L’acte inexistant est tellement intolérable que le juge ne fait que le constater. Si le juge l’annulait, cela supposerait que l’acte a été à un moment présumé légal.
Il n’a virtuellement jamais vu le jour.
La qualification d’un acte inexistant ne répond pas à des critères très précis. En effet, le juge administratif utilise une formule assez générale qui est la suivante :
"Un acte ne peut être regardé comme inexistant que s’il est dépourvu d’existence matérielle ou s’il est entaché d’un vice d’une gravité telle qu’il affecte, non seulement sa légalité, mais son existence même" (par exemple : CE, 28 sept. 2016, req. n° 399173, Anticor).
Il ressort de cette formule deux grandes catégories d’actes inexistants :
l’inexistence matérielle
le vice d’une particulière gravité entachant un acte déjà illégal par nature.
L’acte inexistant produit deux séries d’effets : il peut être anéanti à tout moment et il ne produit aucun effet juridique. Lorsqu’un acte qui est en réalité inexistant se présente devant le juge administratif, celui-ci doit le relever d’office comme moyen d’ordre public (par exemple : CE, 5 mai 1971, req. n° 75655, Préfet de Paris).
L’acte inexistant ne crée aucun droit acquis. Autrement dit, il n’est pas possible d’opposer quoi que ce soit en se fondant sur un tel acte. La constatation ou le retrait d’un acte inexistant entraine la disparition des actes subséquents, soit ceux qui ont été pris sur son fondement.
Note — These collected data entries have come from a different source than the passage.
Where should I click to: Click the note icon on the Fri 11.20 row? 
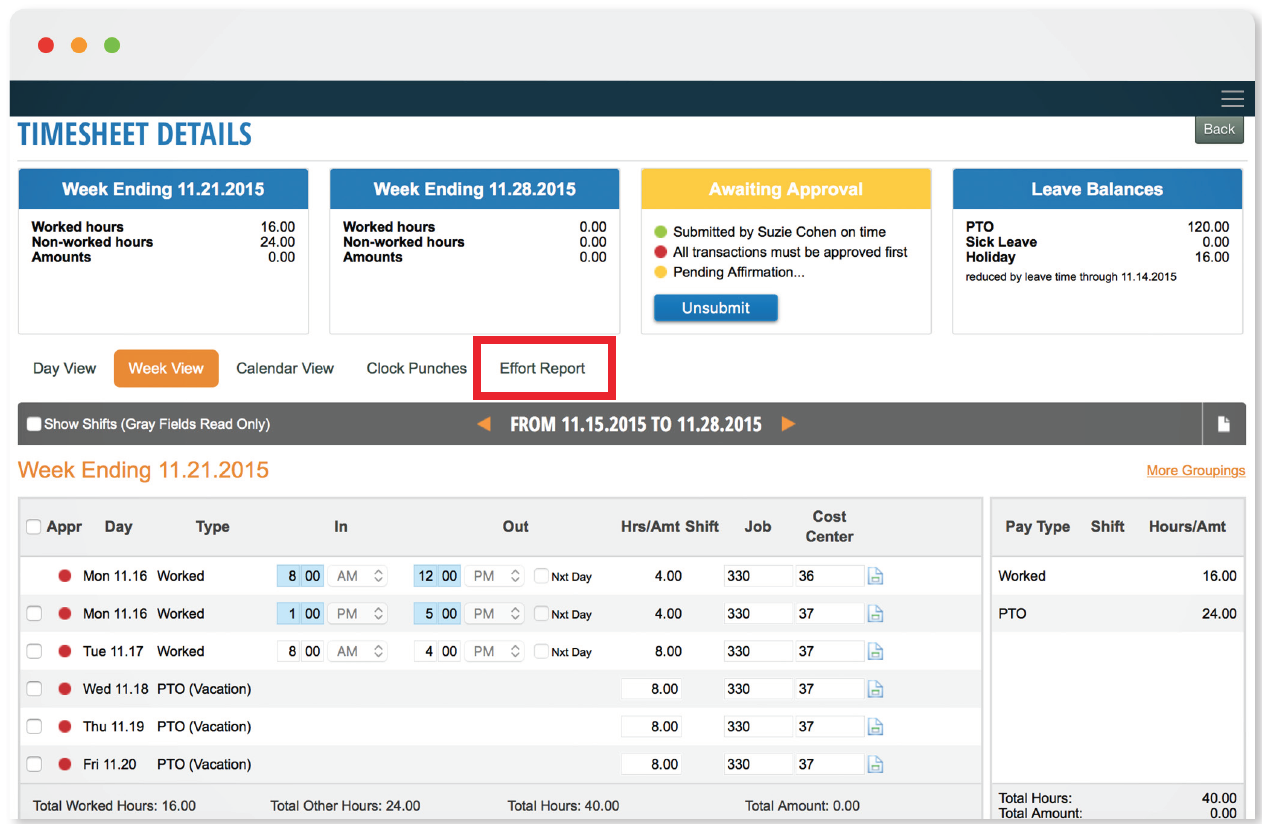(x=875, y=763)
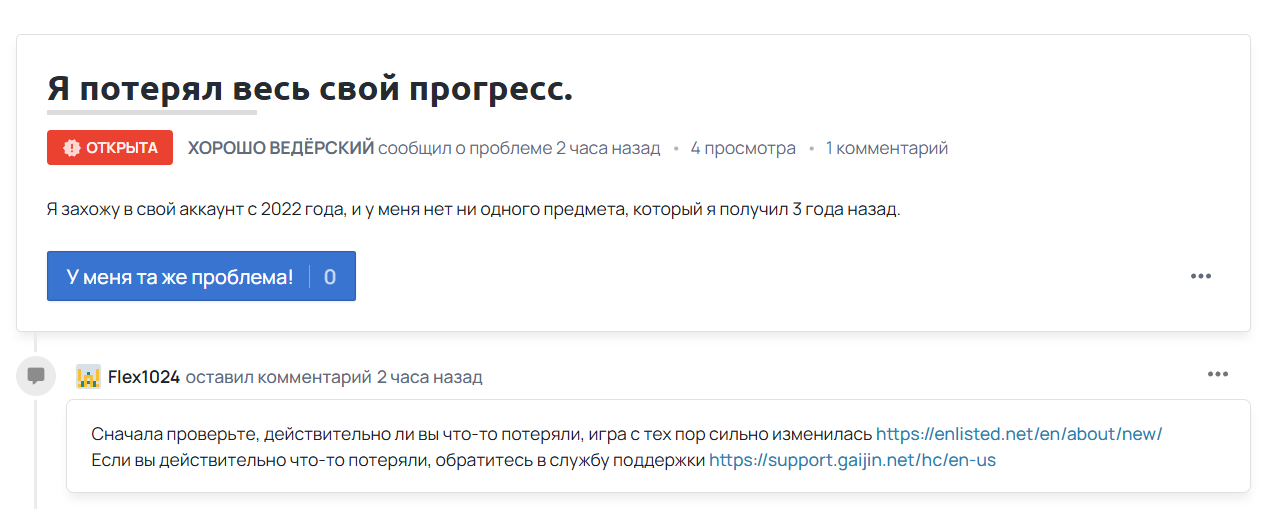This screenshot has height=509, width=1267.
Task: Click the "2 часа назад" timestamp on Flex1024's comment
Action: coord(429,377)
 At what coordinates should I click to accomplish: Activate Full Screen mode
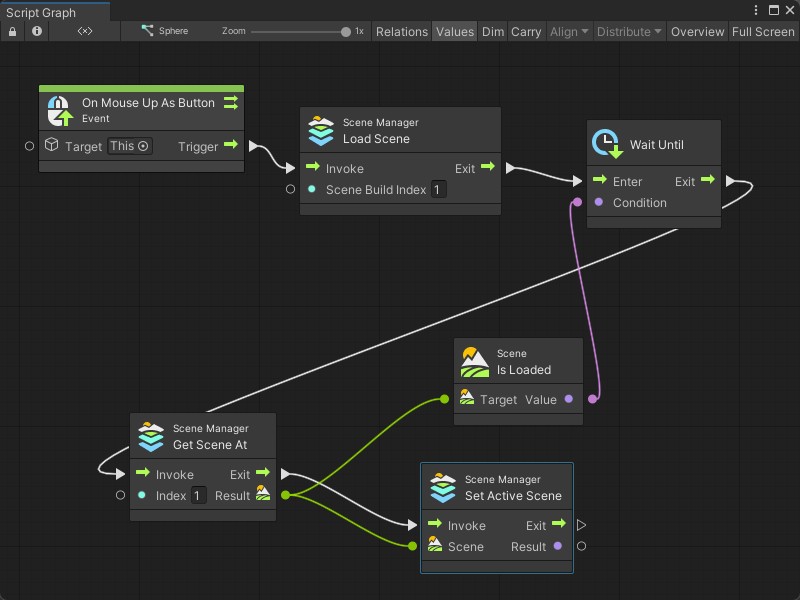[x=763, y=31]
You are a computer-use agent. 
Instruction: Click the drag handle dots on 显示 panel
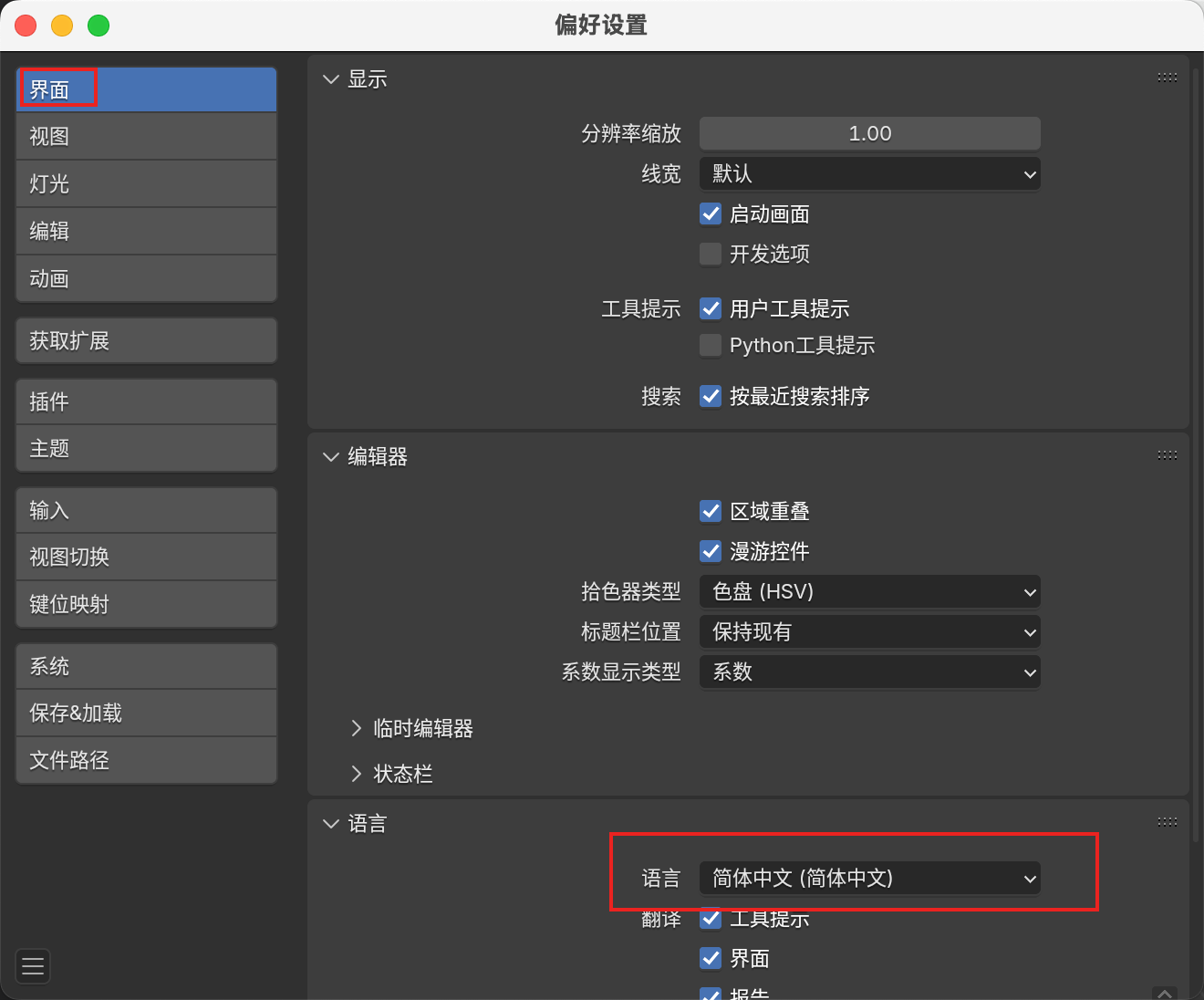(x=1168, y=78)
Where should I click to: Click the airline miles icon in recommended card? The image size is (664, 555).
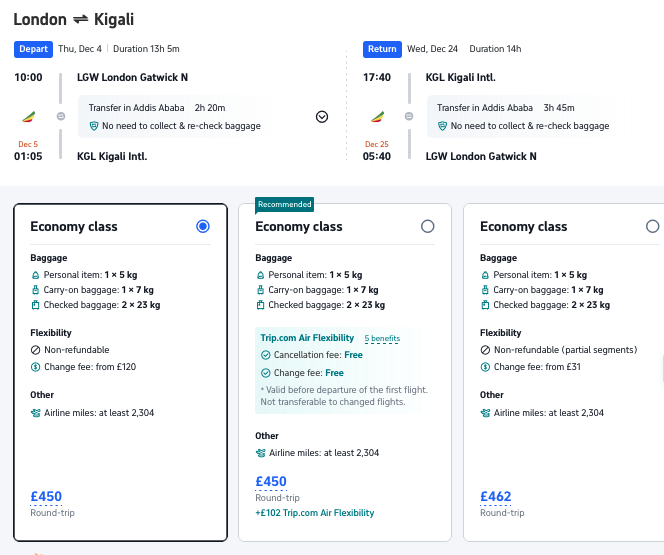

En l’espèce, l’appropriation du tableau La Joconde par le truchement du droit d’aubaine en l’absence de lettre de naturalité ou d’acte de vente ou de donation valables, au détriment des héritiers de l’artiste, constitue un acte d’une illégalité particulièrement grave.
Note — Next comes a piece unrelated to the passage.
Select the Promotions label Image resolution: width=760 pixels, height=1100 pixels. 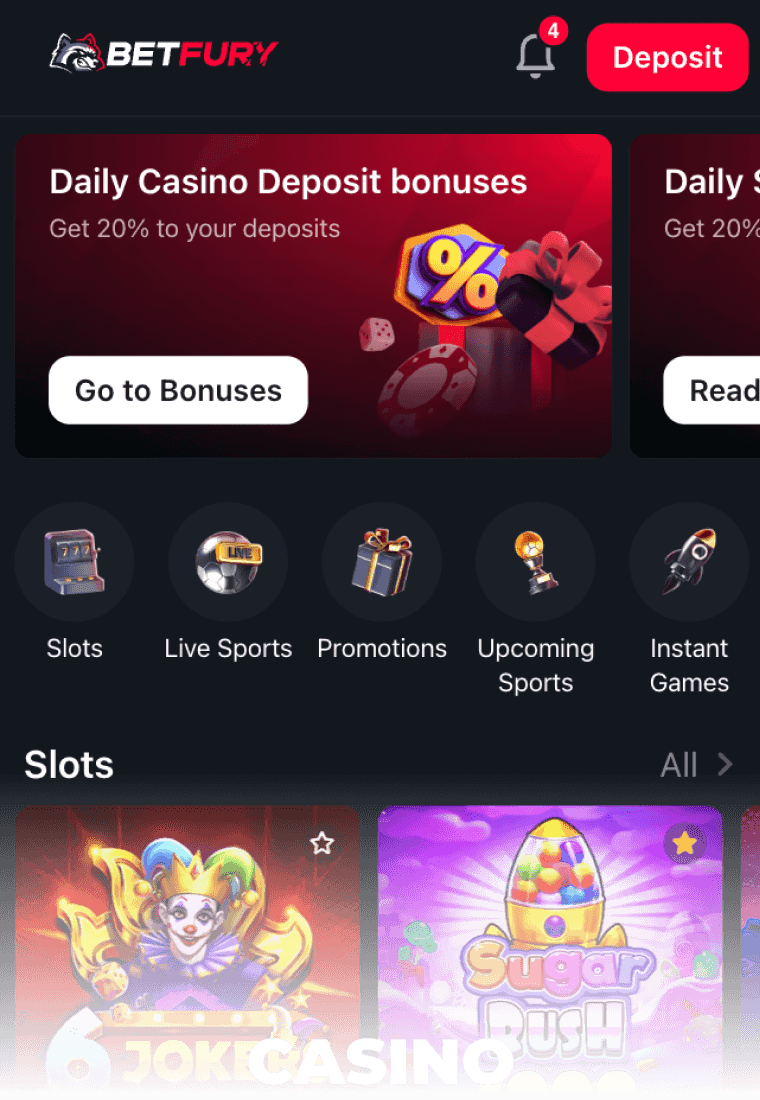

Dès lors, l’incorporation de ce tableau au domaine public revêt manifestement un caractère inexistant.
En droit, une telle incorporation est juridiquement inexistante et de nul effet, les articles L451-3 et L451-5 du Code du patrimoine et l’article L3111-1 du Code général de la propriété des personnes publiques qui consacrent l’imprescriptibilité et l’inaliénabilité des collections publiques étant inopposables en cas d’inexistence. Par ailleurs, l’article D451-19 du Code du patrimoine dispose que la radiation d’un bien figurant sur un inventaire des musées de France peut intervenir "en cas d’inscription indue sur l’inventaire".
L’appropriation d’un tableau sous couvert d’un droit d’aubaine contraire aux principes les plus élémentaires du droit et sa conservation par le musée du Louvre relève de l’atteinte substantielle au droit de propriété. L’acte inexistant ne crée aucun droit acquis. Autrement dit, il n’est pas possible d’opposer quoi que ce soit en se fondant sur un tel acte. La constatation ou le retrait d’un acte inexistant entraine la disparition des actes subséquents, soit ceux qui ont été pris sur son fondement.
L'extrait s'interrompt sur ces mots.